EXERCISE BRIEF.
From the thesis announcement below, list every application that the text names as relying on externally retrieved evidence.

PROVIDED TEXT.
________________________

Please note: This master’s thesis presentation will take place online.
Shakiba Amirshahi, Master’s candidate
David R. Cheriton School of Computer Science
Supervisors: Professors Charles Clarke, Amira Ghenai
Large language models (LLMs) are increasingly used in applications that rely on externally retrieved evidence, including health question answering, scientific claim verification, and retrieval-augmented generation (RAG). A fundamental question underlies these systems: do LLMs genuinely reason over the evidence they receive, or do they primarily follow the stance expressed in the provided documents? This thesis investigates this question through two complementary empirical studies that examine model behavior under harmful, adversarial, and conflicting evidence conditions across health question answering and claim verification tasks.
Study 1 evaluates RAG robustness in the health domain using expert-annotated collections from the TREC 2020 and 2021 Health Misinformation Tracks. Across six LLMs, eight document types, and three query framing conditions, results show that retrieved evidence strongly shapes model behavior regardless of its reliability. Helpful documents drive ground-truth alignment to near-ceiling levels, whereas adversarial documents generated from scratch can reduce alignment to near-zero. Even a single helpful document within an otherwise adversarial retrieval pool substantially improves robustness, highlighting retrieval composition as a key factor in RAG performance. Models also demonstrate greater robustness on COVID-19 queries than on general health questions, suggesting that resistance to misleading evidence may vary across domains.
Study 2 extends the analysis to explicit claim verification, evaluating five LLMs across two domains: Check-COVID, a scientific verification benchmark, and Emergent, a journalistic rumor dataset. Under both single- and paired-document settings, models frequently reverse their verification decisions when evidence stance is flipped, struggle to maintain stable judgments under conflicting evidence, and exhibit sensitivity to document order. These vulnerabilities persist across both scientific and journalistic domains, suggesting that evidence-driven behavior is not domain-specific but a broader limitation of current verification systems. Across both studies, adversarial documents generated from scratch are consistently more damaging than naturally occurring harmful content.
Taken together, the findings show that strong benchmark performance does not necessarily indicate robust evidence reasoning. Helpful evidence can mask differences between models, whereas adversarial evidence exposes substantial variation in robustness. These results highlight the need for evaluation protocols that explicitly test model behavior under misleading and conflicting evidence, and motivate future evidence-grounded systems that assess evidence credibility rather than simply reproducing its stance.

________________________

THE DATA.
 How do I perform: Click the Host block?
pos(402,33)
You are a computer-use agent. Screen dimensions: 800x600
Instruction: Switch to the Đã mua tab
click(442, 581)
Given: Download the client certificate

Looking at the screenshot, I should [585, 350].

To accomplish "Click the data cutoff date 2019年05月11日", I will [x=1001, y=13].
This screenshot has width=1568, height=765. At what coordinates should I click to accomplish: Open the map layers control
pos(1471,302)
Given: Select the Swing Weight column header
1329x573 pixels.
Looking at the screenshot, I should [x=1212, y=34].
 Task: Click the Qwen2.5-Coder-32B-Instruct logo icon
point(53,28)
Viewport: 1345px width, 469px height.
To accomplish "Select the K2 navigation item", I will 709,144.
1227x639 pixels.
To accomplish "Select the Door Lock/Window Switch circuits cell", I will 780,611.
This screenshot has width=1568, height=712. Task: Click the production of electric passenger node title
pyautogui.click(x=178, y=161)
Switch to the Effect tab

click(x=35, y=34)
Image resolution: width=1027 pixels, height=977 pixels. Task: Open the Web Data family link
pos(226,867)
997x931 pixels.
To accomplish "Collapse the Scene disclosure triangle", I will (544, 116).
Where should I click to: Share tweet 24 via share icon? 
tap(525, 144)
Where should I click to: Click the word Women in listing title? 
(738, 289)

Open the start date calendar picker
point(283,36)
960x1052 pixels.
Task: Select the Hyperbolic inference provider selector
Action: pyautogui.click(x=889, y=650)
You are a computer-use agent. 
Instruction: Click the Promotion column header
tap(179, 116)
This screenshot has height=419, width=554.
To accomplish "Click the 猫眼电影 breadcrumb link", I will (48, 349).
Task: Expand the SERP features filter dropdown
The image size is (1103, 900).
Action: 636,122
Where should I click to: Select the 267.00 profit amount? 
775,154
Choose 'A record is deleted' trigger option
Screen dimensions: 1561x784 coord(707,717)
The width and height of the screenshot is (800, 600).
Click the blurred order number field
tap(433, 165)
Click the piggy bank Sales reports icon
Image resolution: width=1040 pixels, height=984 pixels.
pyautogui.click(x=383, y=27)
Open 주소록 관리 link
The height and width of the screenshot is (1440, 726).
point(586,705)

________________________

ANSWER TO THE PROBLEM.
- Health question answering
- Scientific claim verification
- Retrieval-augmented generation (RAG)